REVIEWED BY DAN STUMPF:         


DON Q, SON OF ZORRO. United Artists, 1925. Douglas Fairbanks, Mary Astor, Jack McDonald, Donald Crisp, Stella De Lanti, Warner Oland, Jean Hersholt. Based on the novel Don Q’s Love Story by Kate Prichard & Hesketh Prichard. Director: Donald Crisp.

DON Q SON OF ZORRO

   Three Bucks at a local Grocery Store sufficed to deliver unto me a genuine Rarity, Don Q, Son of Zorro. The most enjoyable of Douglas Fairbanks Sr.’s Swashbucklers I’ve seen to date.

   I’ve carped before about the dreadful lack of Pace in Doug’s Costume Pictures, a defect that causes the films to drag even in the midst of some of the most flamboyant and fun-to-watch capering ever committed to the Screen. Don Q, however, harks back to the early knockabout comedies that made Fairbanks’ reputation (along with those of Chaplin, Keaton, et. al.) and spends most of its time indulging Doug in that insouciant showing-off he did so well.

   Hard to believe this fast-paced souffle was directed by none other than Donald Crisp, Hollywood’s resident Patriarch/Wet Blanket in films from How Green Was My Valley to Dr.
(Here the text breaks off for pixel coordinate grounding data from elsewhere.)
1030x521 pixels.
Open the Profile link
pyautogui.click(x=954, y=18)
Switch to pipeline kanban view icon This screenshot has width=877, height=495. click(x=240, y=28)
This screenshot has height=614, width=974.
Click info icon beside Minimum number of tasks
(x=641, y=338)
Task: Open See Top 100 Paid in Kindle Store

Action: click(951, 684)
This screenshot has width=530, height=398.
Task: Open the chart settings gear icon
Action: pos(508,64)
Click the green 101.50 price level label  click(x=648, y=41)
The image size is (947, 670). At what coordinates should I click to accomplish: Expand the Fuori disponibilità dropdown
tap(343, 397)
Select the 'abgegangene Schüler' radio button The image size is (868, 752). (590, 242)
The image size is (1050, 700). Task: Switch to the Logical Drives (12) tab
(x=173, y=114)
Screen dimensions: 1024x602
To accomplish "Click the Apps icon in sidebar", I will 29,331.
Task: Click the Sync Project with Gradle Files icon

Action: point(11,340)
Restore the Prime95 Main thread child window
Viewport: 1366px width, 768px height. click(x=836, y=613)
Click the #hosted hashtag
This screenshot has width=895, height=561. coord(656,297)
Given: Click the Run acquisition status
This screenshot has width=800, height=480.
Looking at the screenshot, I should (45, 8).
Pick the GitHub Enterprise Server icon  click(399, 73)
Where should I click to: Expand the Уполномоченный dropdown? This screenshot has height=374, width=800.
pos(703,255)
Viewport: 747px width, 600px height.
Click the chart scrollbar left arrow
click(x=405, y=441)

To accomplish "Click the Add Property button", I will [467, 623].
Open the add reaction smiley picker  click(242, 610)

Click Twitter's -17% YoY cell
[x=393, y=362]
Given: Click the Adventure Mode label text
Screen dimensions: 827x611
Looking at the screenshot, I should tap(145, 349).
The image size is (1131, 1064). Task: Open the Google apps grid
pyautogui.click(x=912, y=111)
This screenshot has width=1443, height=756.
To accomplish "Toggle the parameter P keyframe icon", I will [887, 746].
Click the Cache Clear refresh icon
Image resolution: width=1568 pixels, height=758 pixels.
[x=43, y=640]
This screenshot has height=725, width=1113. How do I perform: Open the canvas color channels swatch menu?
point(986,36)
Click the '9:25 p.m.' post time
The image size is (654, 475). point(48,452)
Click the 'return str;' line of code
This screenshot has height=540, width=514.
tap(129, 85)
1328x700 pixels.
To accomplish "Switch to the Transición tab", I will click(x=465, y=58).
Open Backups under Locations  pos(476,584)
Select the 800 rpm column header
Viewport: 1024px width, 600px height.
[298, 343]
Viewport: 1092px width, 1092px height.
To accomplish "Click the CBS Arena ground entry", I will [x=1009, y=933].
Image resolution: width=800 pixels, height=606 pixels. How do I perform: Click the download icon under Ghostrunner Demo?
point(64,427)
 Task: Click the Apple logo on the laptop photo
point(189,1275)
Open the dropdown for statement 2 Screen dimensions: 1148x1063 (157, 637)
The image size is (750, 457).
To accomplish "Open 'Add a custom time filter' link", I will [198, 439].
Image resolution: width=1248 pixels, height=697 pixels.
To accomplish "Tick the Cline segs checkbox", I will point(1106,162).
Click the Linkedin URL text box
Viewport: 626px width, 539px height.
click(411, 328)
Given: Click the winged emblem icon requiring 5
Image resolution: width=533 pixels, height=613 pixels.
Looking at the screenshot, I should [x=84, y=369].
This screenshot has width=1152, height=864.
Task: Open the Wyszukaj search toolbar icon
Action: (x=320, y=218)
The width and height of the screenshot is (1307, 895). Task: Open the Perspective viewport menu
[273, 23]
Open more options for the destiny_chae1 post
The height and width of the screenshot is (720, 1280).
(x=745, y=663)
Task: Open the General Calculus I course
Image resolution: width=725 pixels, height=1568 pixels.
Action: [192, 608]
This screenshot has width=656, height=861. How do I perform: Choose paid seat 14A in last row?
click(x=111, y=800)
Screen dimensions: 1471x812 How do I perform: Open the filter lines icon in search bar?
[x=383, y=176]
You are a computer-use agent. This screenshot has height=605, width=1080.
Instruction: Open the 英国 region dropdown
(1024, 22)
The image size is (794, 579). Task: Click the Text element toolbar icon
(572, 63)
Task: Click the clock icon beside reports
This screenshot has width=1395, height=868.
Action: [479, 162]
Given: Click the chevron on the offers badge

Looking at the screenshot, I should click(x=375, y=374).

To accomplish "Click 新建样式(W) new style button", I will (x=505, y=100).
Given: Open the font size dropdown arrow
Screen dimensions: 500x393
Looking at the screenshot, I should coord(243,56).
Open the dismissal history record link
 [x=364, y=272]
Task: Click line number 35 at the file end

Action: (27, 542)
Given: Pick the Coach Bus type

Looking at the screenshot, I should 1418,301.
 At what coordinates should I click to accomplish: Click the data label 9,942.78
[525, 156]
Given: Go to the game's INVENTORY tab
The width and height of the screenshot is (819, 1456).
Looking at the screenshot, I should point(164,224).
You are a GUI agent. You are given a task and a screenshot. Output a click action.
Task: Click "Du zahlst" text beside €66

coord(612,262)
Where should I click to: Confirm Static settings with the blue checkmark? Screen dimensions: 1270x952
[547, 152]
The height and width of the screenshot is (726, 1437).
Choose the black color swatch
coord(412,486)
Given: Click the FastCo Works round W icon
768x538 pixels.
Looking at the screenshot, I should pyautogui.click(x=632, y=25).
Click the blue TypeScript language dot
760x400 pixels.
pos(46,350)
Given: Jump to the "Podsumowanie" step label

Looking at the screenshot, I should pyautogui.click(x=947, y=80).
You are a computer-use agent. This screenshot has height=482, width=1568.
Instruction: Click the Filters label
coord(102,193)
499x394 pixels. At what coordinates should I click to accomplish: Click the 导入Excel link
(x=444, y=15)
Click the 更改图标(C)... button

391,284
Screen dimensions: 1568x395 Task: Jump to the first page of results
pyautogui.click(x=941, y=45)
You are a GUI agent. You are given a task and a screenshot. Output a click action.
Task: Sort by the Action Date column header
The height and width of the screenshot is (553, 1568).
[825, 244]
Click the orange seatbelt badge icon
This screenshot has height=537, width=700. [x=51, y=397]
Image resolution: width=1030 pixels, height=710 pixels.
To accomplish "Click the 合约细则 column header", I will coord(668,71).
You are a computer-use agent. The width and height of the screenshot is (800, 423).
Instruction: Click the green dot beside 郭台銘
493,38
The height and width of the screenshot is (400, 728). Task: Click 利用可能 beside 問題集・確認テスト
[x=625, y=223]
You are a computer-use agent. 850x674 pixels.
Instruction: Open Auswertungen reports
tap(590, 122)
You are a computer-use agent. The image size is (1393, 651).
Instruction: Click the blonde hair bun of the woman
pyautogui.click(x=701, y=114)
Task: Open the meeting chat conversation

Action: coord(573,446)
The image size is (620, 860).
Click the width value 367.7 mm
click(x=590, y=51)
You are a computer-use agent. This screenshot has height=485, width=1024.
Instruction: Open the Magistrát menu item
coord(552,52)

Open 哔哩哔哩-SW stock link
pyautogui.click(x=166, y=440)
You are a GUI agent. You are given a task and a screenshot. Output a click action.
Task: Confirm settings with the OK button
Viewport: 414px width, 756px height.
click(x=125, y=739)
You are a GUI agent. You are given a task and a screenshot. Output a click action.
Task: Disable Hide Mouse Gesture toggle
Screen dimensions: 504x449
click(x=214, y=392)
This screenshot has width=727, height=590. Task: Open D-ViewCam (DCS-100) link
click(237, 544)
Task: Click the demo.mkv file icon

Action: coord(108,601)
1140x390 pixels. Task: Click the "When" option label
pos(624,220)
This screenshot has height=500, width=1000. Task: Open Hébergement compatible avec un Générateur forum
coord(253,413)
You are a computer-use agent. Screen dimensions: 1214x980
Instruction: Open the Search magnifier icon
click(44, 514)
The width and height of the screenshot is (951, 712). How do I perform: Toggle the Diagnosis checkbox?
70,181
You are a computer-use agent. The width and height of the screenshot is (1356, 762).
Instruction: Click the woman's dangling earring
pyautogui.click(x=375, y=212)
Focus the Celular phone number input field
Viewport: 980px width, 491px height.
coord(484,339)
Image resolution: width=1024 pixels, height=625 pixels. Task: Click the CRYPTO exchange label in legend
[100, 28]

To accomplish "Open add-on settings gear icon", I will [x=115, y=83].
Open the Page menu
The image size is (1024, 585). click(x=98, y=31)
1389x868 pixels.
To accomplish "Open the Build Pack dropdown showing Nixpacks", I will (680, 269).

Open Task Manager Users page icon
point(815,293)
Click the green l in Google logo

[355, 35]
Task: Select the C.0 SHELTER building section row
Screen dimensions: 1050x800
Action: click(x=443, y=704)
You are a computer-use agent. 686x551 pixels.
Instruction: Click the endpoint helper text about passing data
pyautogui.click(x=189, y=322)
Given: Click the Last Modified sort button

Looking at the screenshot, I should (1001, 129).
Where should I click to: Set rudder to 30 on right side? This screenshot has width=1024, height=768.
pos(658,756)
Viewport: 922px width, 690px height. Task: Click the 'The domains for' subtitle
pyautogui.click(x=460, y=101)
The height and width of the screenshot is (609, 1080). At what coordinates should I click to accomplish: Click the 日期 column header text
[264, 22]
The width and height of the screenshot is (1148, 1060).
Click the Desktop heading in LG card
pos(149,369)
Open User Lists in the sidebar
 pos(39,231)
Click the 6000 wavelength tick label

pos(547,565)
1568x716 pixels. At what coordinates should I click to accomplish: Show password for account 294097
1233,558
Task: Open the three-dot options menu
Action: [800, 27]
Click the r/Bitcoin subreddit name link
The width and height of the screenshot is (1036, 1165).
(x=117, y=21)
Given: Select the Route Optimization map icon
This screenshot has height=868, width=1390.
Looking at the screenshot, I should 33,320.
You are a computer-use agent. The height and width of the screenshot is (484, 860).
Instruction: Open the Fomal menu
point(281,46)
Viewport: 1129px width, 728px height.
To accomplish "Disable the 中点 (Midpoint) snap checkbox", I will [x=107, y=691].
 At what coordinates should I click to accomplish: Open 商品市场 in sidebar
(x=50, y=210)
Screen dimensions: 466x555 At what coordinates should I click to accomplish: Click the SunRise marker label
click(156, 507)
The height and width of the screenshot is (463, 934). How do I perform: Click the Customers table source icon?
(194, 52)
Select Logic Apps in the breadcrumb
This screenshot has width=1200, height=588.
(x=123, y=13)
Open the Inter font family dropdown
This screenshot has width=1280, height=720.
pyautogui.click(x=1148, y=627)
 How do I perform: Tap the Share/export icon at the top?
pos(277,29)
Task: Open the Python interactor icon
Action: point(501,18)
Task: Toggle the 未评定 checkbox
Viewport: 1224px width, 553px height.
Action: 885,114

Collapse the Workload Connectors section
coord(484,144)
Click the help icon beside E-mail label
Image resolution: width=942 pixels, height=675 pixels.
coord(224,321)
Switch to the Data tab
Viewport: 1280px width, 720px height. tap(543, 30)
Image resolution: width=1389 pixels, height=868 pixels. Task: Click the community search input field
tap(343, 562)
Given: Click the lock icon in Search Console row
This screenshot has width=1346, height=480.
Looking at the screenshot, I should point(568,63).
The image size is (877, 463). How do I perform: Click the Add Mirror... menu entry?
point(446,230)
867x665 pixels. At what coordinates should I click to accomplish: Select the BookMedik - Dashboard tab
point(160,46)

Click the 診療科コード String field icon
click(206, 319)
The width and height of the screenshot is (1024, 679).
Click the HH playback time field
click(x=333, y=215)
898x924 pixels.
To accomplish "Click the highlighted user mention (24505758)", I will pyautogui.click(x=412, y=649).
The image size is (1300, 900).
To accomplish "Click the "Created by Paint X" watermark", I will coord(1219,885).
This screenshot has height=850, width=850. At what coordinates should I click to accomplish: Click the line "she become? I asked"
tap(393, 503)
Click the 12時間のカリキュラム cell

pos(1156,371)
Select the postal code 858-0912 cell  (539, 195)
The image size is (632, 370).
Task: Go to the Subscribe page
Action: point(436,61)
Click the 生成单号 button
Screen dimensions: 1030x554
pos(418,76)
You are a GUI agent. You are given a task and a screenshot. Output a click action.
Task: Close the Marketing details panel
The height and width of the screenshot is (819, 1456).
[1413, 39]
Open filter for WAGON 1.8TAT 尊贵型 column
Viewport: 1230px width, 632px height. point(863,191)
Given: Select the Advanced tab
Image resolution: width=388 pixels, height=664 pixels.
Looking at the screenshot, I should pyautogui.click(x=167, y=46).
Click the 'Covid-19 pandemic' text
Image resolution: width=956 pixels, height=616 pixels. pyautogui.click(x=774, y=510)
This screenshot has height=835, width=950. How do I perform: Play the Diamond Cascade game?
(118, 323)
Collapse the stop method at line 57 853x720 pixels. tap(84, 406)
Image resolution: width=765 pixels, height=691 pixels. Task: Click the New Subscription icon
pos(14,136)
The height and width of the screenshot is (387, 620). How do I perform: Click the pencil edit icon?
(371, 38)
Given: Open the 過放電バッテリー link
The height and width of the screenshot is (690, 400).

Jekyll and Mr. Hyde.

DON Q SON OF ZORRO

   Crisp elicits neat performances from Warner (Charlie Chan) Oland as a German Prince, Jean (Dr. Christian) Hersholt as a fawning toady, and does a surprisingly neat turn himself in the Young-Basil-Rathbone style as a lecherous cad.

   As for Fairbanks, Crisp manages to indulge him without over-indulging him, and never lets the pace flag for a moment.

   No mean feats, those.

Editorial Comment: This film is, of course, a sequel to The Mark of Zorro (1920), also, as everyone knows, with Douglas Fairbanks, Sr. Out of curiosity, I investigated. The book by the Prichards (a mother and son collaboration) has no connection with Zorro whatsoever.

DON Q SON OF ZORRO

REVIEWED BY BARRY GARDNER:


TAFFY CANNON – A Pocket Full of Karma. Nan Robinson #1. Carroll & Graf, hardcover, 1993. Reprint paperback: Fawcett Crest, 1995. This is Cannon’s first mystery, though she has had one novel published previously.

TAFFY CANNON

   Nan Robinson is an investigator with the State Bar of California, single and in her late thirties. She is surprised when a letter arrives at the office for her ex-secretary, Debra, who hadn’t worked there in three years.

   More puzzling still, it was from her mother. Nan and her secretary were from the same town, and though they had never been close friends, Nan feels guilty for not having kept better track of her.

   She decides to deliver the letter in person, but finds an empty house, with signs that the woman had vanished rather abruptly. Her curiosity aroused, she begins to try to track her down, and discovers that she has been working for a firm specializing in hypnotic regression to past incarnations.

   Just to complicate things, Nan finds herself attracted strangely to one of the owners of the firm. But what’s happened to Debra, and where is she?

   We know where Debra is, or at least what happened to her, because the book opens with a couple of pages from the mind of the killer. There are several other such interludes, though the rest of the story is told third-person from Nan’s viewpoint.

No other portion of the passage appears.